-------- Text excerpt --------

High History: What You Should Know About the History of Hemp
Hemp is a plant with an incredible history. Humans have been growing hemp for thousands upon thousands of years for a variety of purposes.
One of the most interesting facts about hemp is that it has only been criminalized in recent years. For much of humanity's time on Earth, the history of hemp and the history of humanity have been intertwined and inseparable.
Today, we're going to take a look at the history of hemp on a global scale. When did we first start using it and why was it criminalized? What is its legal status now?
Read on and learn all there is to know about hemp's history!
The First Hemp Growers
For a moment, stop and ask yourself when hemp was first grown. You may think that the Romans cultivated it or that perhaps the dynasties of India grew it. You'd be wrong: it's older than both Julius Caeser and Ashoka!

--------

- Work to complete -
Translate this sentence from the text on hemp's history into Spanish: "Humans have been growing hemp for thousands upon thousands of years for a variety of purposes." The listing that follows comes from a separate source.

-------- Supplied information --------

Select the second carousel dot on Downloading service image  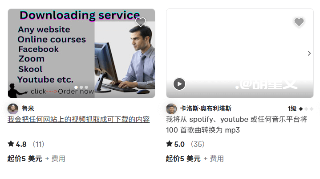81,87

--------

- Response to the task -
Los seres humanos llevan miles y miles de años cultivando cáñamo con una variedad de propósitos.